My husband and I house hack a four-unit in Chicago that we bought in early 2021.
The building needed a lot of renovation, which we covered with savings and cash flow from my job. We’ve stabilized the project and we’re planning for our next purchase.
Our combined income is $200,000. We have $40,000 in cash and save $4,000 a month after my 401K contributions.
We’d need $60,000 for our next down payment and additional cash for a likely renovation.
Since I only contributed $10,000 to my 401K this year, should I max it out and then use a 401K loan for the purchase?
I could borrow up to $50,000 which could cover the down payment and cash reserves.
We’d plan to pay down the loan as quickly as possible and it doesn’t appear that I’d lose the ability to make further contributions.
Is this a good idea or are we playing with fire?
Anonymous asks (at 49:33 minutes): My financial advisor recommended that I invest in Indexed Universal Life (IUL) Insurance but I’m not sure if this is a smart move for me.
My goal is to make work optional by age 50. Given that goal, my advisor suggested that IUL would allow me to bridge the cash gap before I can tap into retirement savings at age 65.
I’m a single 41-year-old woman and I don’t plan to have children.
My base salary is $185,000, with an annual bonus ranging from $50,000 to $80,000. I recently started saving and investing 50 percent of my income.
I bought a home in 2020 on a 20-year mortgage.
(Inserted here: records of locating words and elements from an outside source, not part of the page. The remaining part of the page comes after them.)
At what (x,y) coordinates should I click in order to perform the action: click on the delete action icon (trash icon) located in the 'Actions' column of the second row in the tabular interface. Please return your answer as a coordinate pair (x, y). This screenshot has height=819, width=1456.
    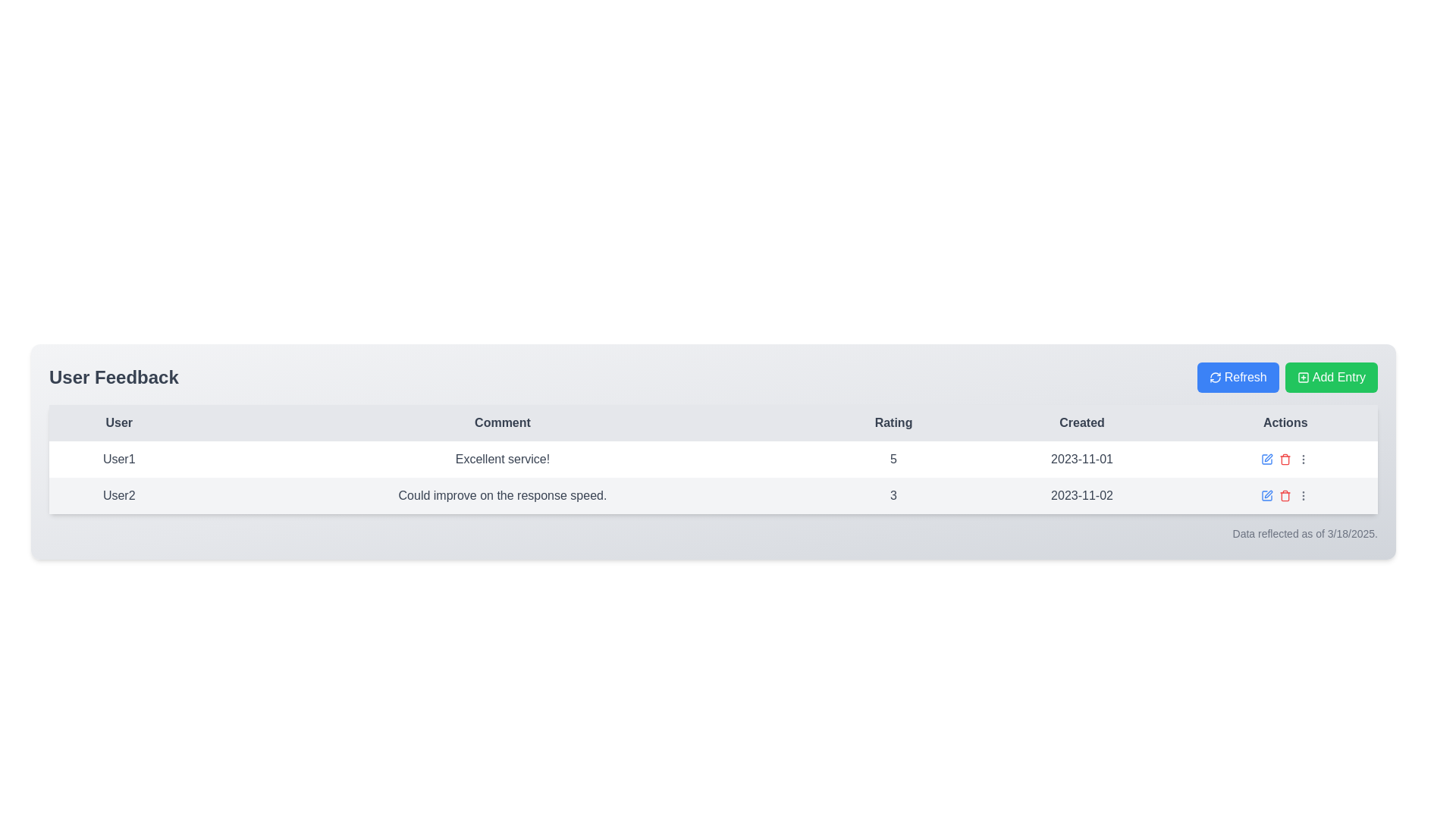
    Looking at the image, I should click on (1284, 496).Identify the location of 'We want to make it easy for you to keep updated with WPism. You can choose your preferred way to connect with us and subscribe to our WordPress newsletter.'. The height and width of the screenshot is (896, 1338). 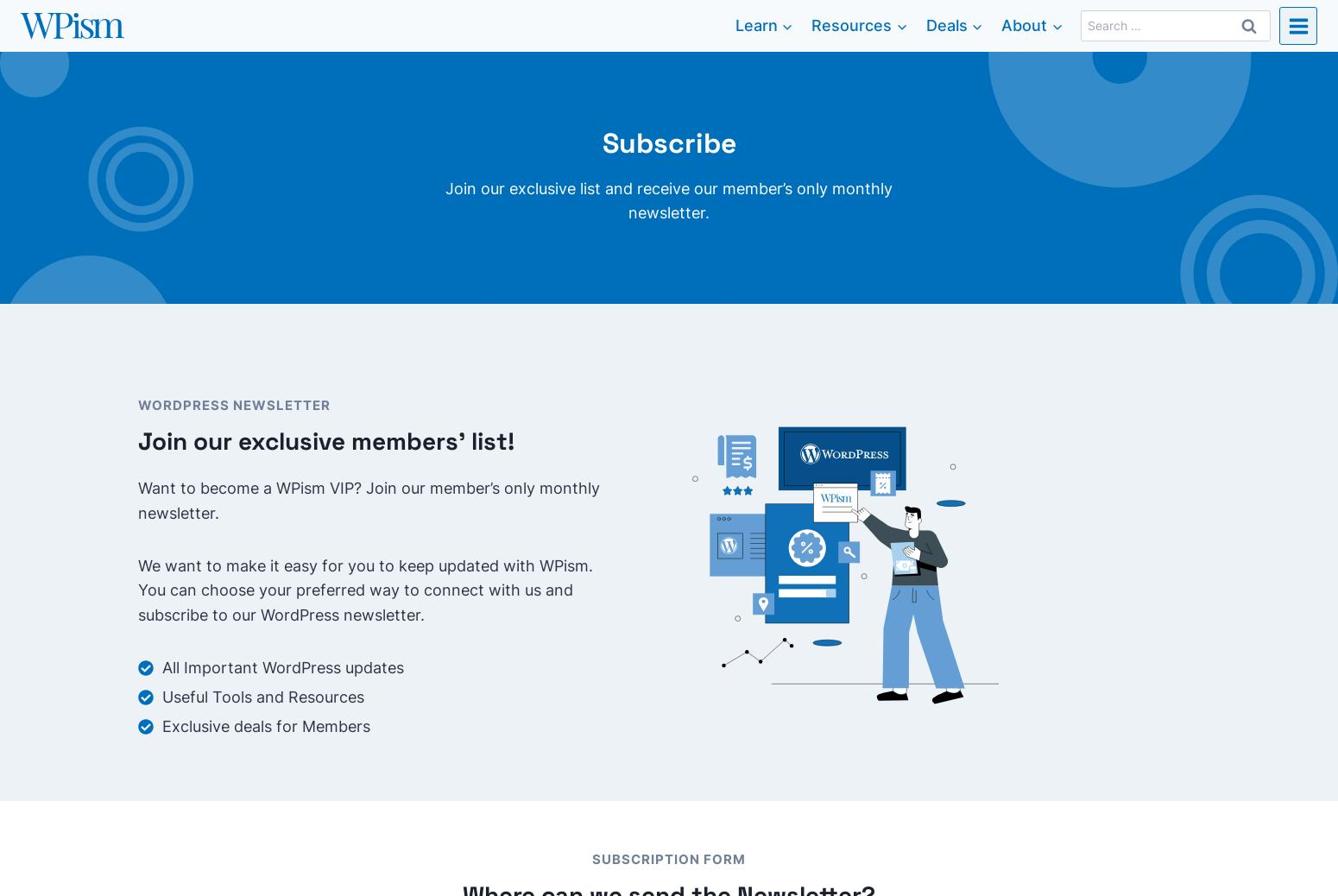
(365, 589). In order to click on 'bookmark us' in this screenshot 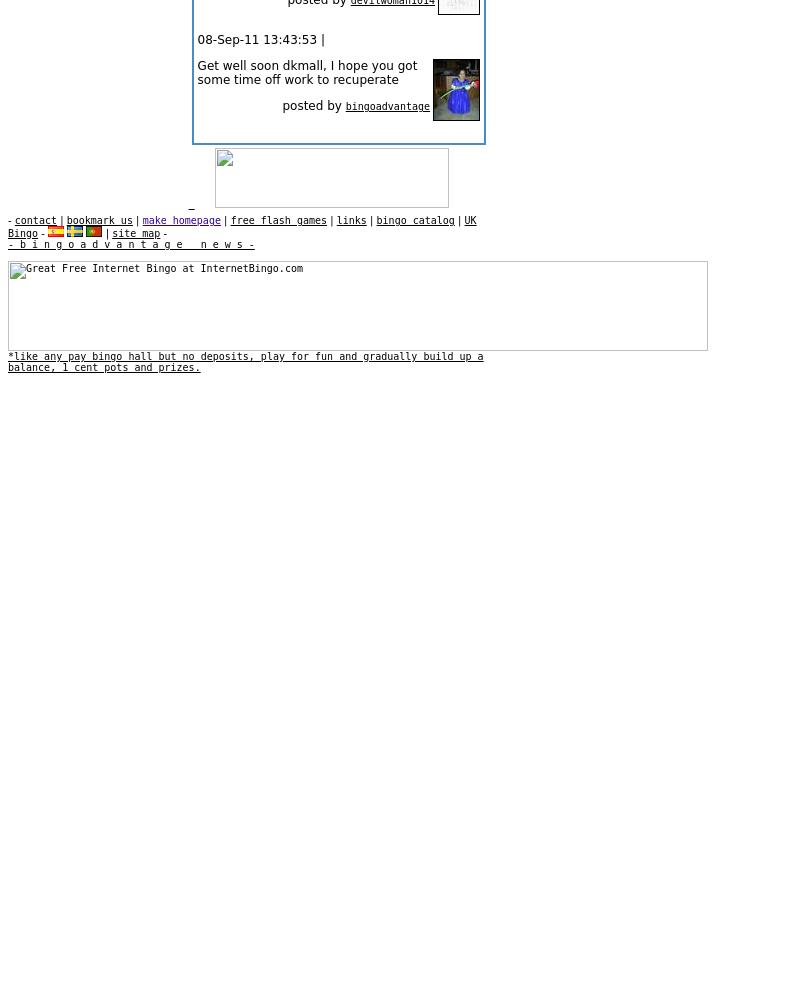, I will do `click(98, 219)`.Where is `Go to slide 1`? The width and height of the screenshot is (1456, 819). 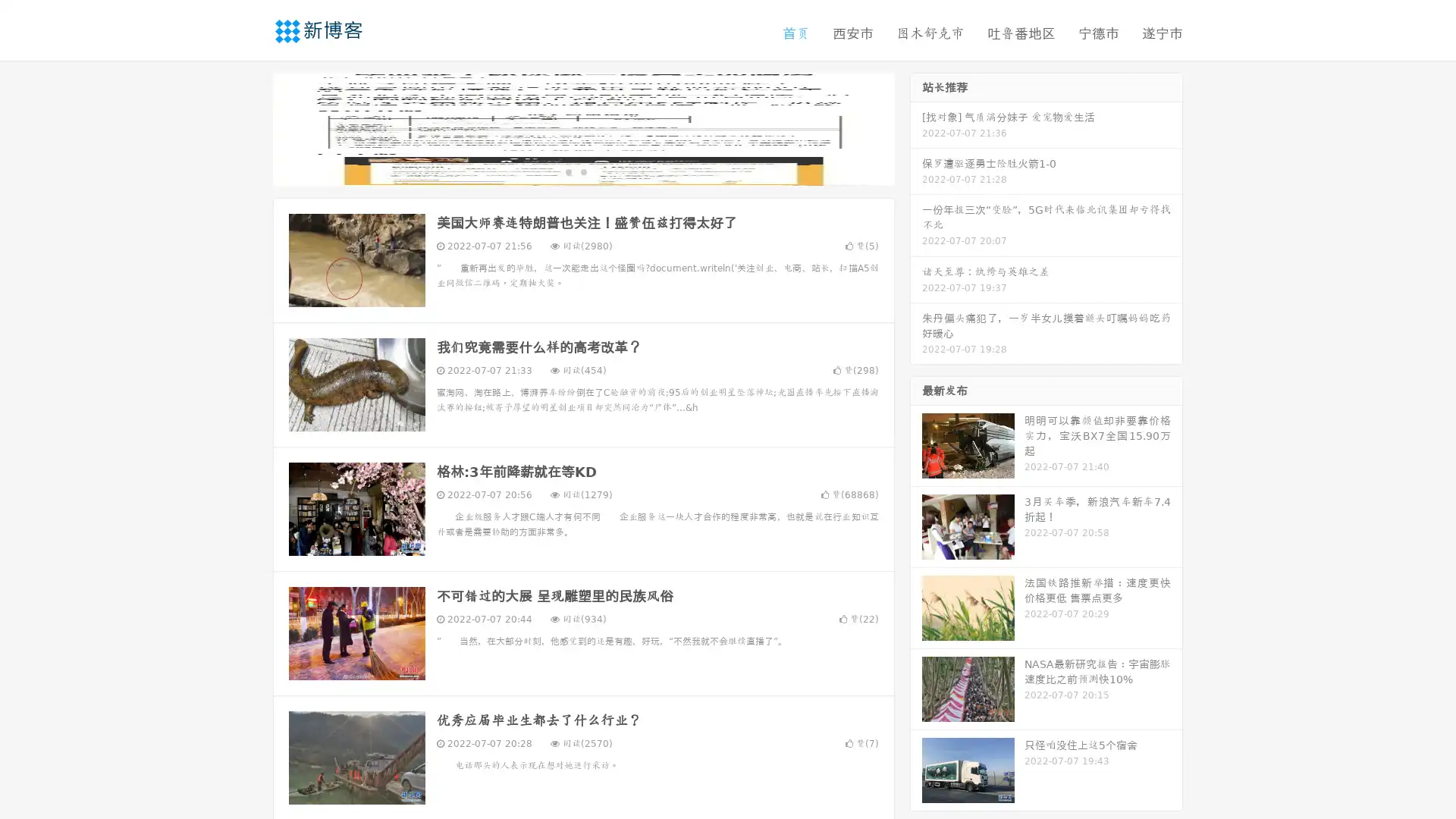
Go to slide 1 is located at coordinates (567, 171).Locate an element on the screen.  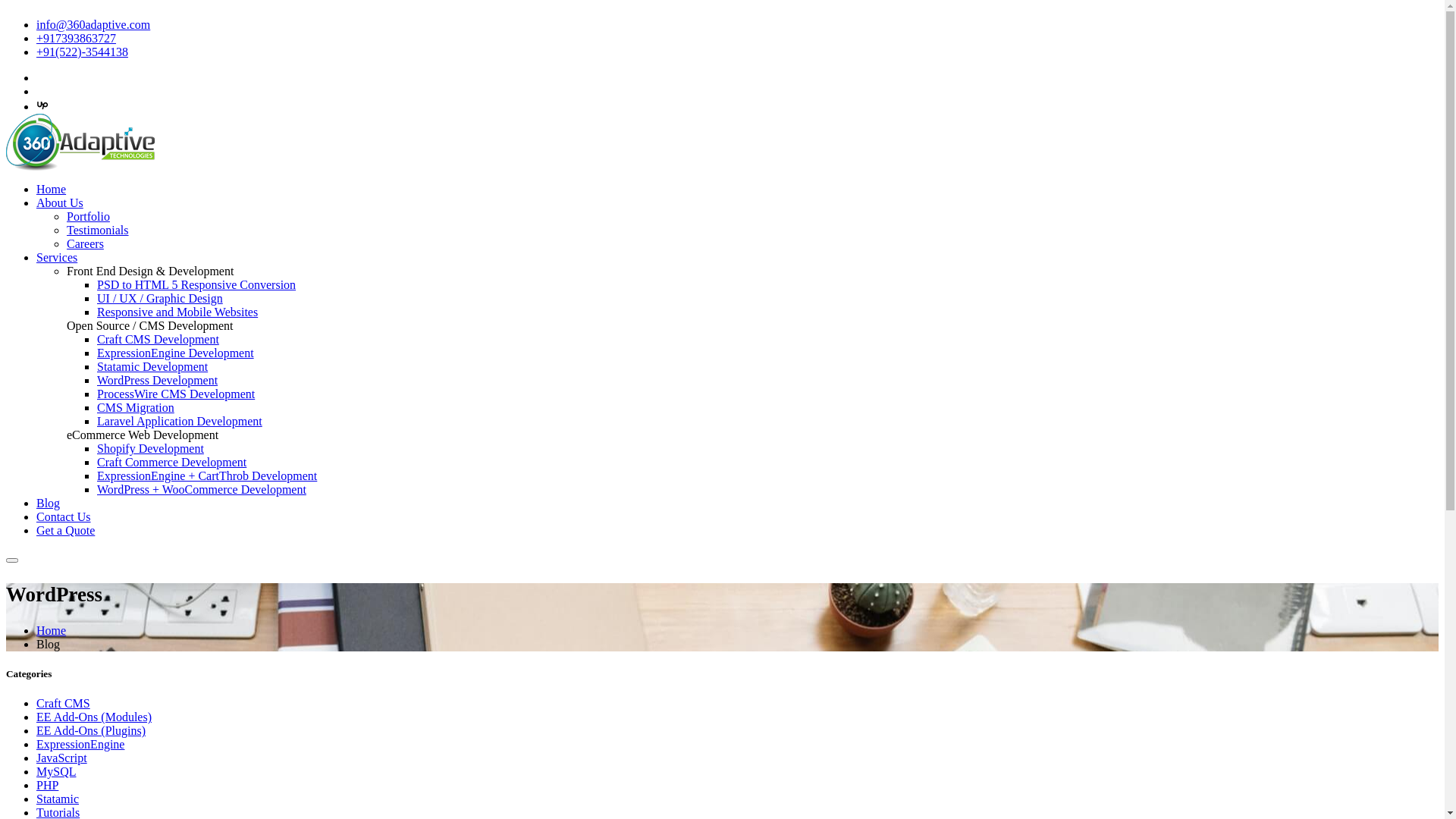
'JavaScript' is located at coordinates (61, 758).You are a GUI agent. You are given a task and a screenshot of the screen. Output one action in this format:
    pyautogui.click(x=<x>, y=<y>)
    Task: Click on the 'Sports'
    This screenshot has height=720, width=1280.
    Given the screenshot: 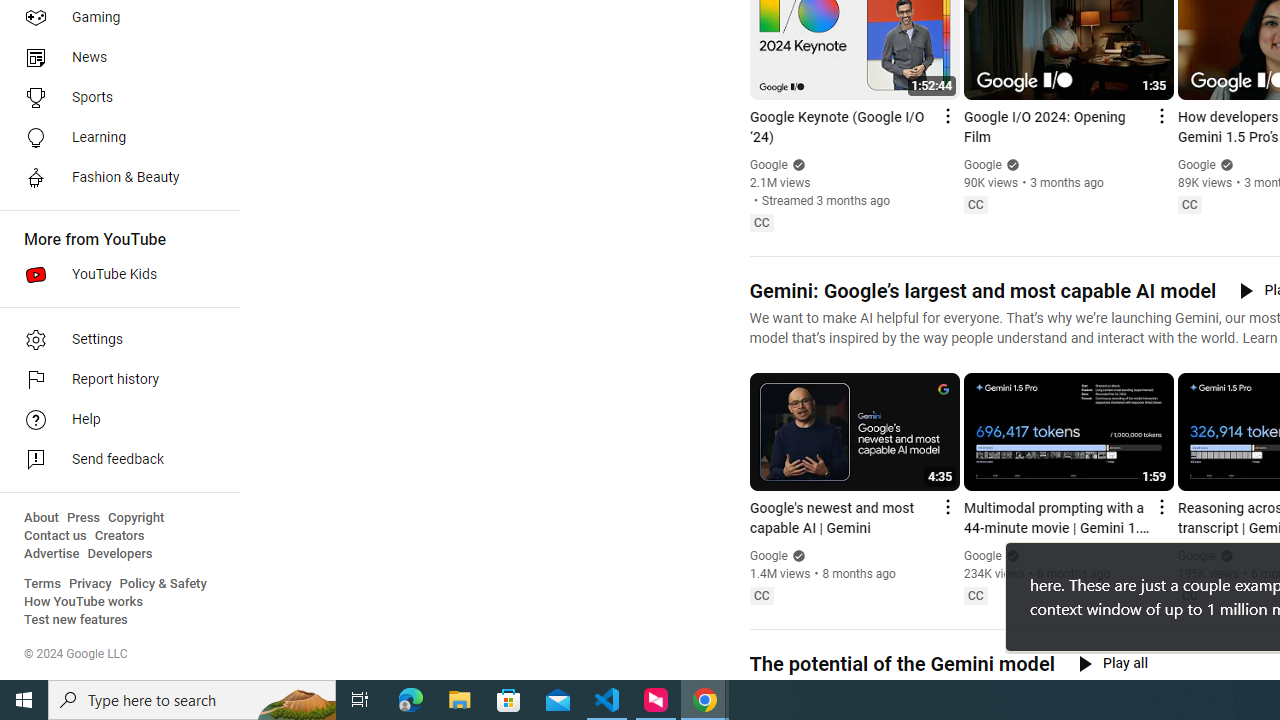 What is the action you would take?
    pyautogui.click(x=112, y=97)
     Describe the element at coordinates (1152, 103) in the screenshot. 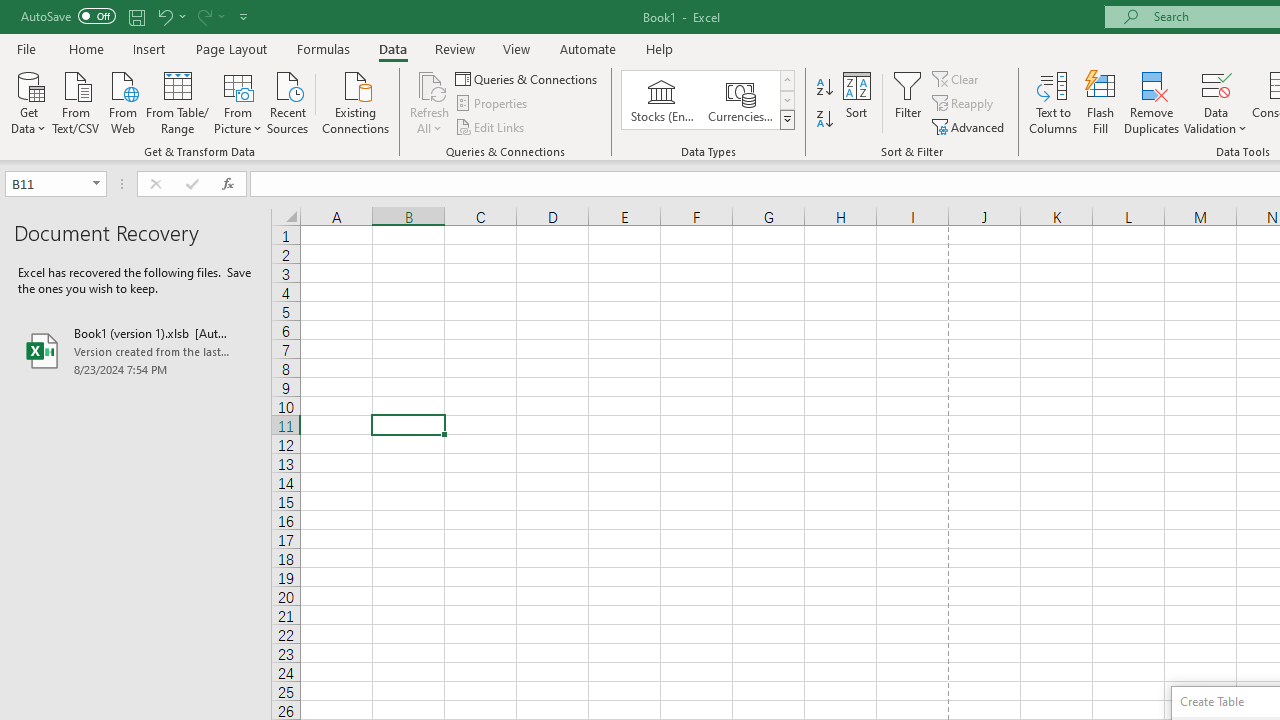

I see `'Remove Duplicates'` at that location.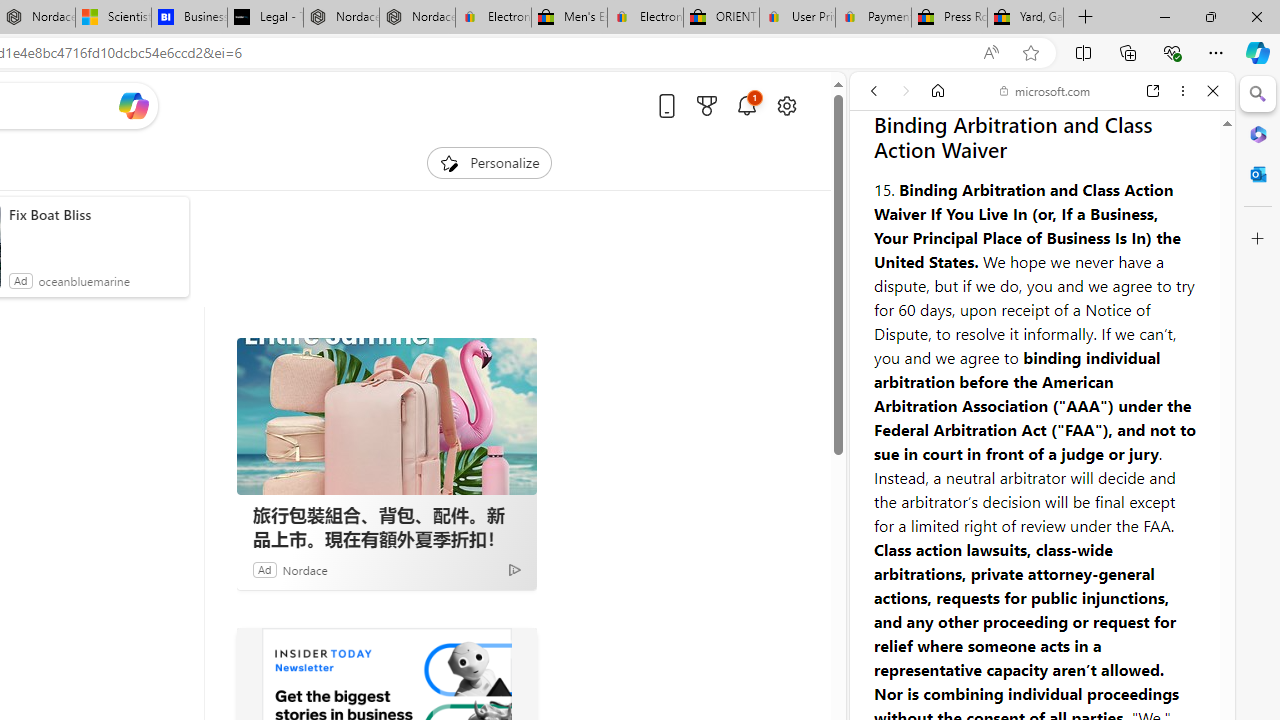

It’s worth $675,000 with $317,000 left on the loan.
I have $92,000 in a Roth IRA, $40,000 in a traditional IRA, and $400,000 in my 401k.
I have $162,000 in a brokerage account that I regularly contribute to. It’s a mix of individual stocks and funds, with $30,000 of uninvested cash.
Outside of the mortgage, I don’t have any debt, though I’m thinking through how best to fund a $40,000 home improvement project this year.
The information that my advisor provided is compelling, but I’m not familiar with this vehicle and some of it sounds too good to be true. I found articles online that mention high fees and more risk.
What’s your take on Indexed Universal Life?